[Collected data entries]
───
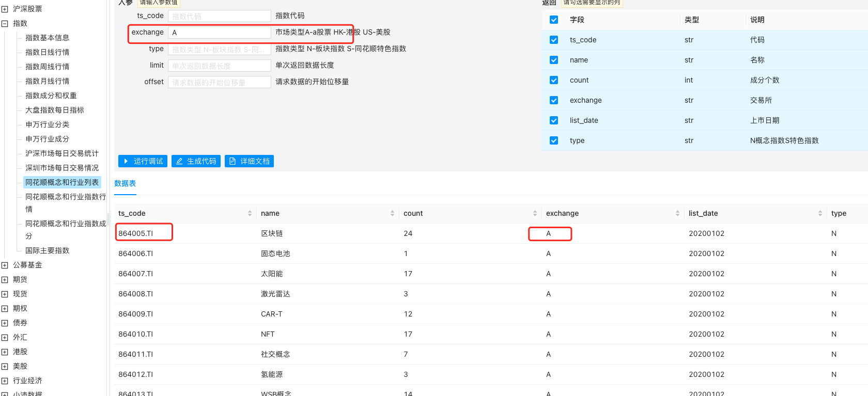Sort by name column arrows

pos(392,213)
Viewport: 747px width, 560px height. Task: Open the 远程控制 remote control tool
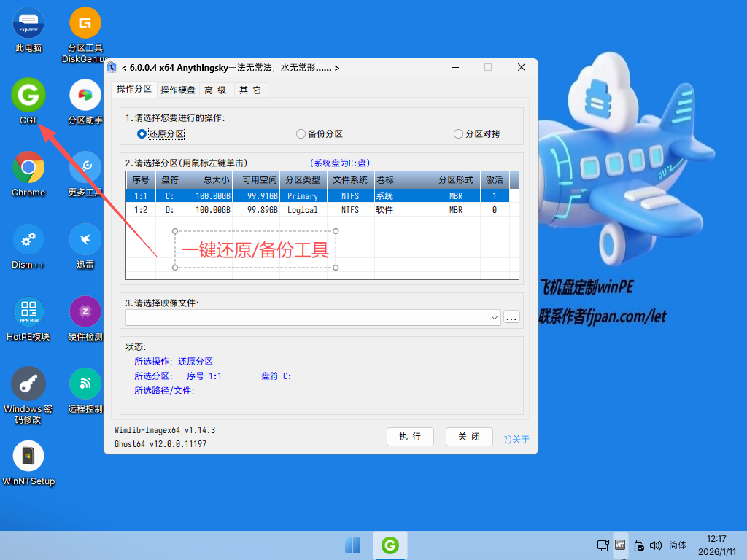(x=83, y=382)
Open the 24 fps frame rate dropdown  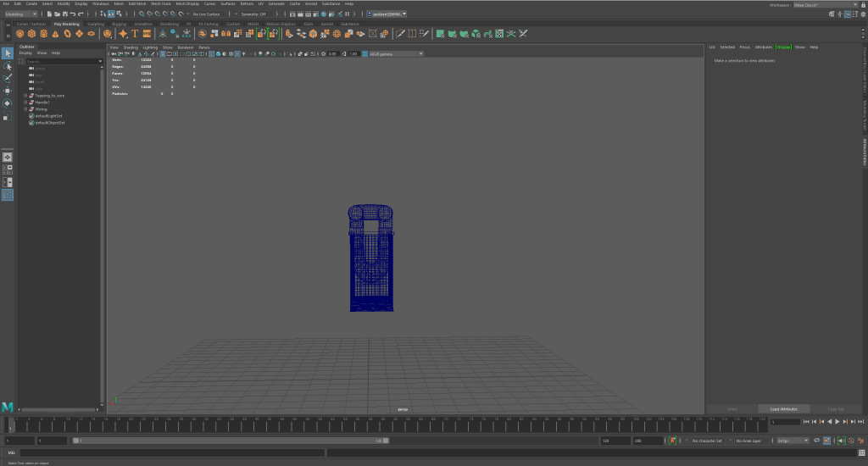[793, 441]
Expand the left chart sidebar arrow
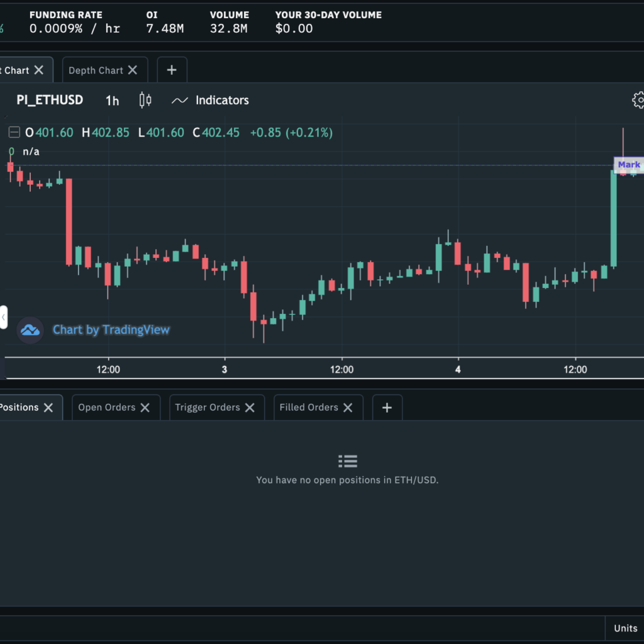The width and height of the screenshot is (644, 644). [x=3, y=318]
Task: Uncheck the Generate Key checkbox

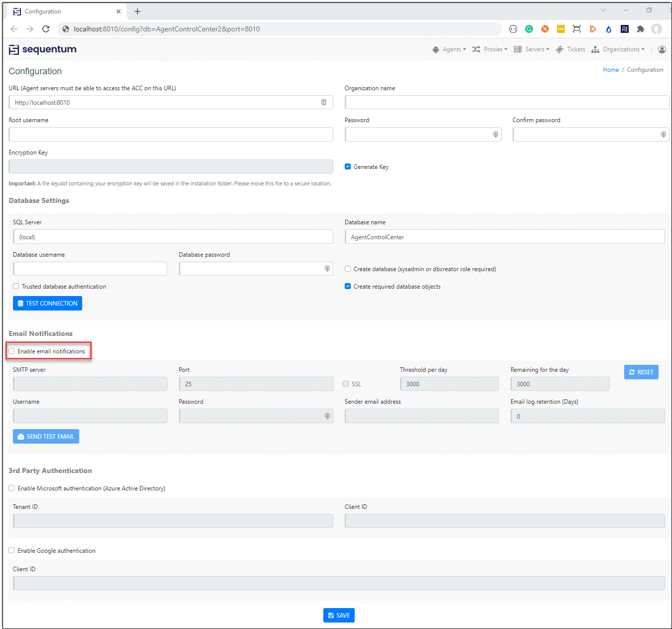Action: coord(347,166)
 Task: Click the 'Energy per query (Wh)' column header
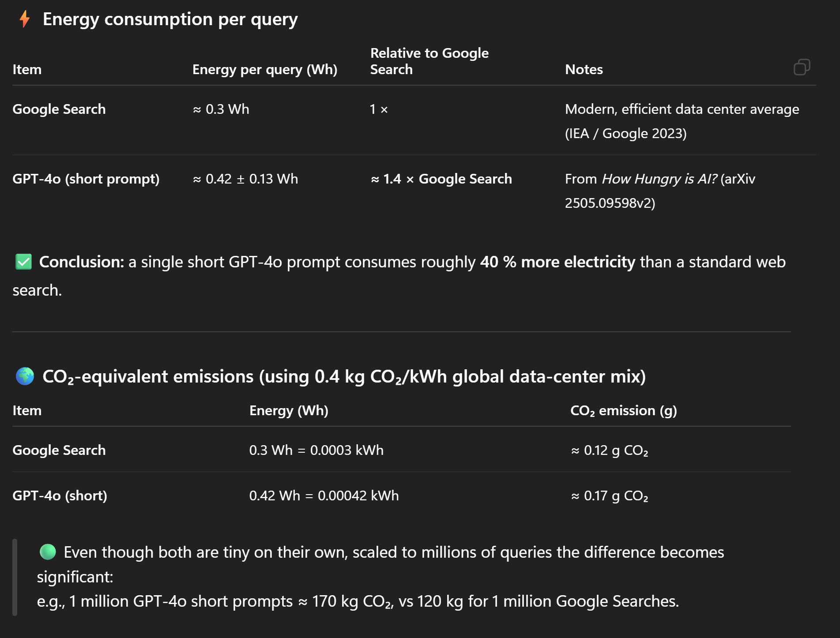click(x=264, y=69)
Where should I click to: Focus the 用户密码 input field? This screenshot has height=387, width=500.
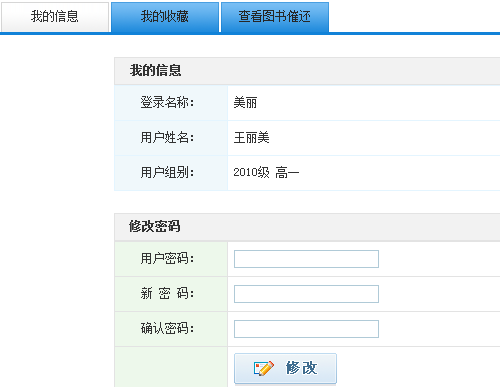click(306, 259)
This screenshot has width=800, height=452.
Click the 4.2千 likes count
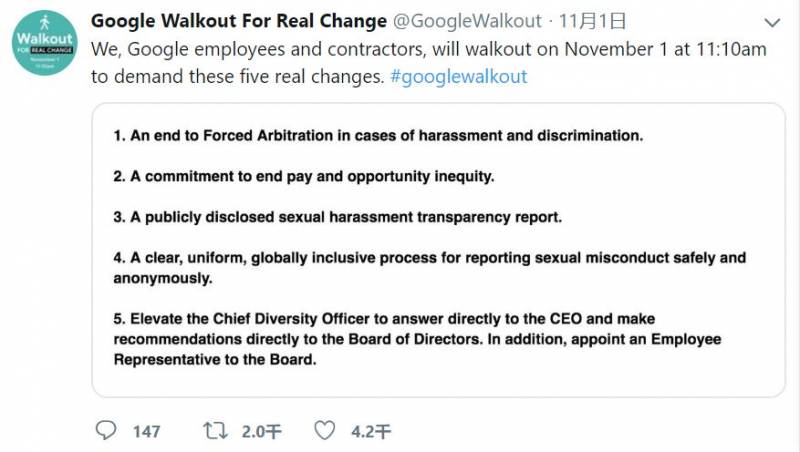pos(370,432)
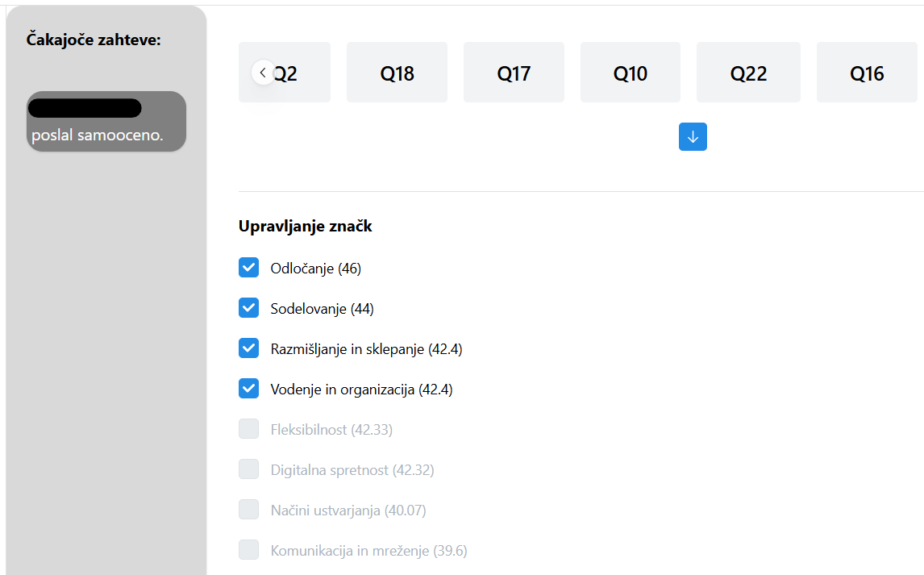Open the Q10 card
Viewport: 924px width, 575px height.
tap(630, 73)
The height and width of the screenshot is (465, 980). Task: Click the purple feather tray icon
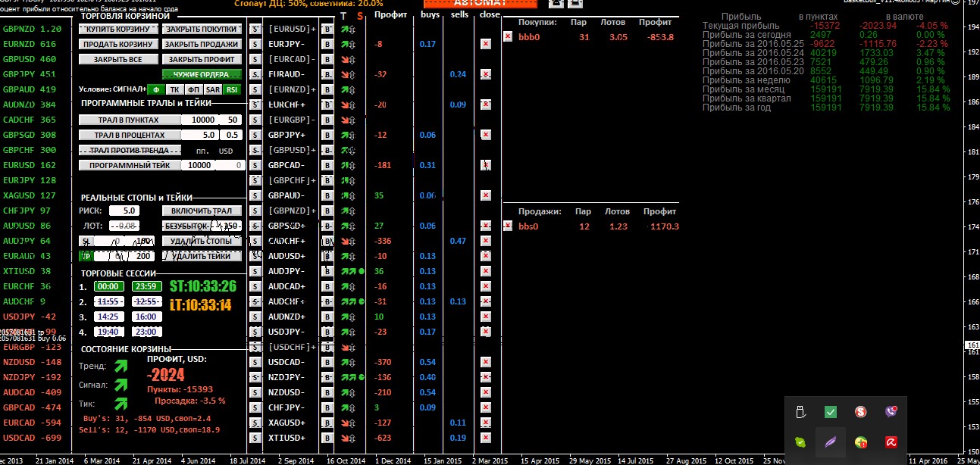tap(831, 442)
───
◆ Task to complete: The last line of the entries marks the end, and the line with "Where should I" marks the start. Output exactly those two lines and every line between them, nothing else, with the pictures left out.

◆ Expected output:
Where should I click to: Focus the 用户密码 input field? This screenshot has height=387, width=500.
click(306, 259)
This screenshot has width=800, height=452.
Click the 4.2千 likes count
pos(370,432)
Open the Q10 card
Viewport: 924px width, 575px height.
tap(630, 73)
The height and width of the screenshot is (465, 980). Task: Click the purple feather tray icon
tap(831, 442)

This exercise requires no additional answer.